*Selected excerpt*
# # # # # # #
# Do you prefer a plastic or wire dog crate?



## Jodysmom (Jan 9, 2010)

Do you prefer a wire or plastic (Petmate type) dog crate and why?


----------



## whiteleo (Sep 7, 2008)

I know my dogs prefer the plastic crates as they are more enclosed and they have privacy that way. 
My Leo came with a wire crate when I got him at 11 months old, he was so nervous in a crate period that I got rid of it immediately. He is much more comfortable in a plastic crate and they really easy to clean.


----------



## DaneMama (Jun 27, 2008)

Wire crates make so much noise....so annoying. Also hard to clean. BUT there is no hard plastic crate that is large enough for a Dane so I had to go with a wire one.


----------



## luvMyBRT (Mar 8, 2010)

I prefer the plastic ones too. They are just easier to clean and put together. I too had a great dane sized wire crate and that thing was a pain. You practically had to be a magician to put the dang thing together and it started to rust.
# # # # # # #
*Exercise requirements*
1/ From the dog crate thread, write out the passage between "## DaneMama (Jun" and "(Mar 8, 2010)", inclusive.
2/ In the dog crate thread, what happened to luvMyBRT's Great Dane-sized wire crate besides being hard to put together?
# # # # # # #
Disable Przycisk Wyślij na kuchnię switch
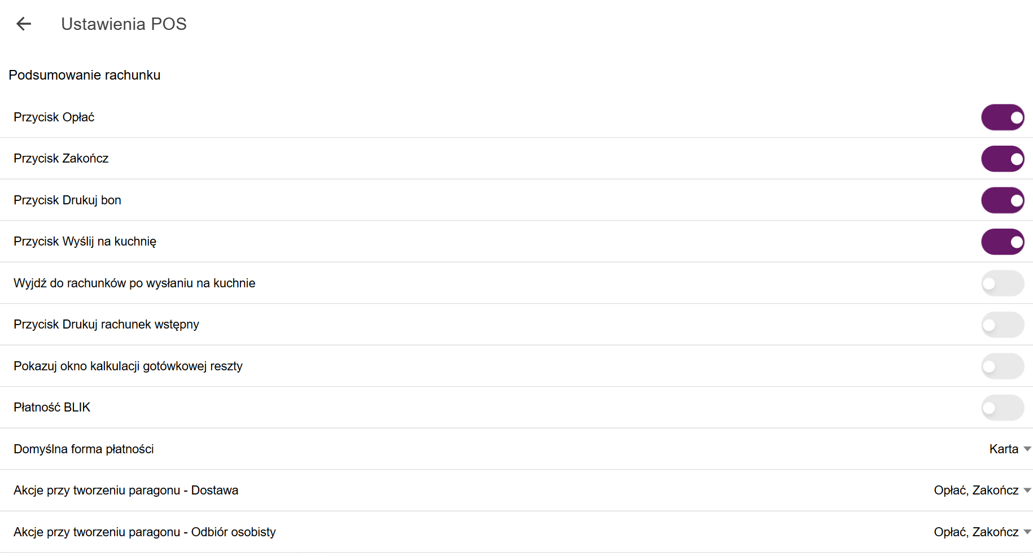 coord(1003,242)
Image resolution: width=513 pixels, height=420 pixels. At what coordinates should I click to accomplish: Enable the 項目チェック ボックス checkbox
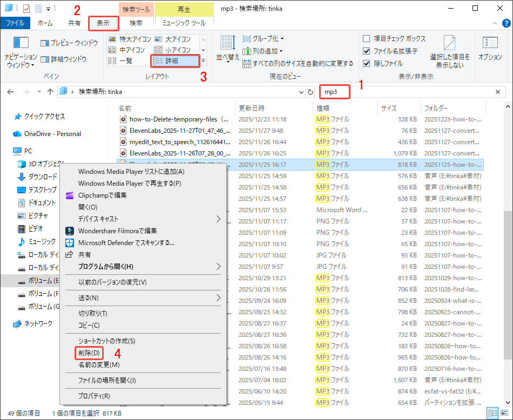366,38
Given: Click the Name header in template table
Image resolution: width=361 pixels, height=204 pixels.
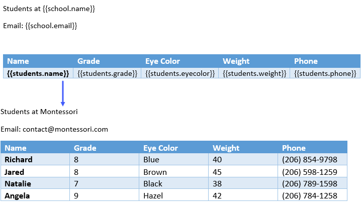Looking at the screenshot, I should (x=18, y=61).
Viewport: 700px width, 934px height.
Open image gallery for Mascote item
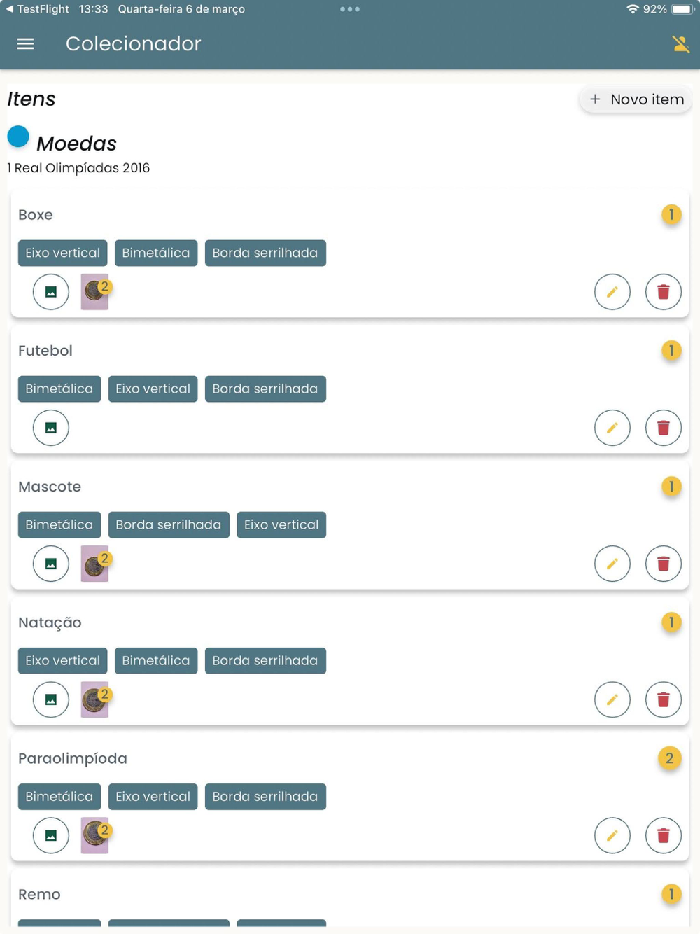pyautogui.click(x=51, y=564)
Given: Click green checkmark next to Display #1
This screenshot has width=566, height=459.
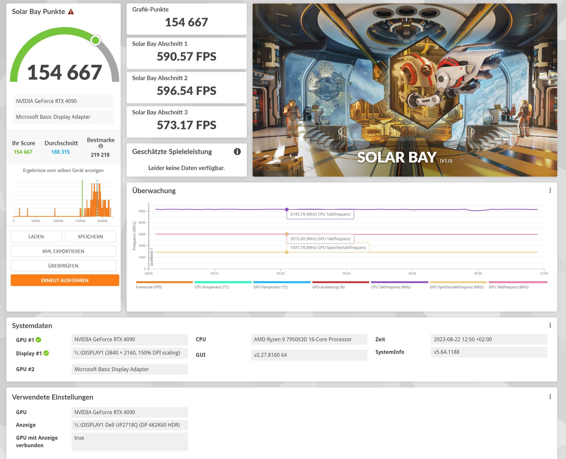Looking at the screenshot, I should [46, 353].
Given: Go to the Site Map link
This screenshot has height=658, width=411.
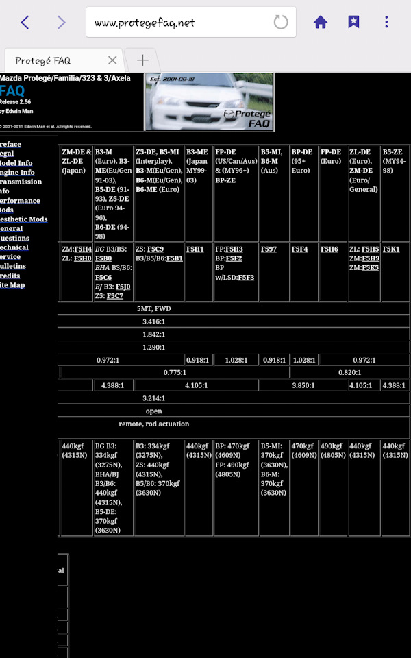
# # # # # # #
*Expected results*
1/
## DaneMama (Jun 27, 2008)

Wire crates make so much noise....so annoying. Also hard to clean. BUT there is no hard plastic crate that is large enough for a Dane so I had to go with a wire one.


----------



## luvMyBRT (Mar 8, 2010)

2/ It started to rust.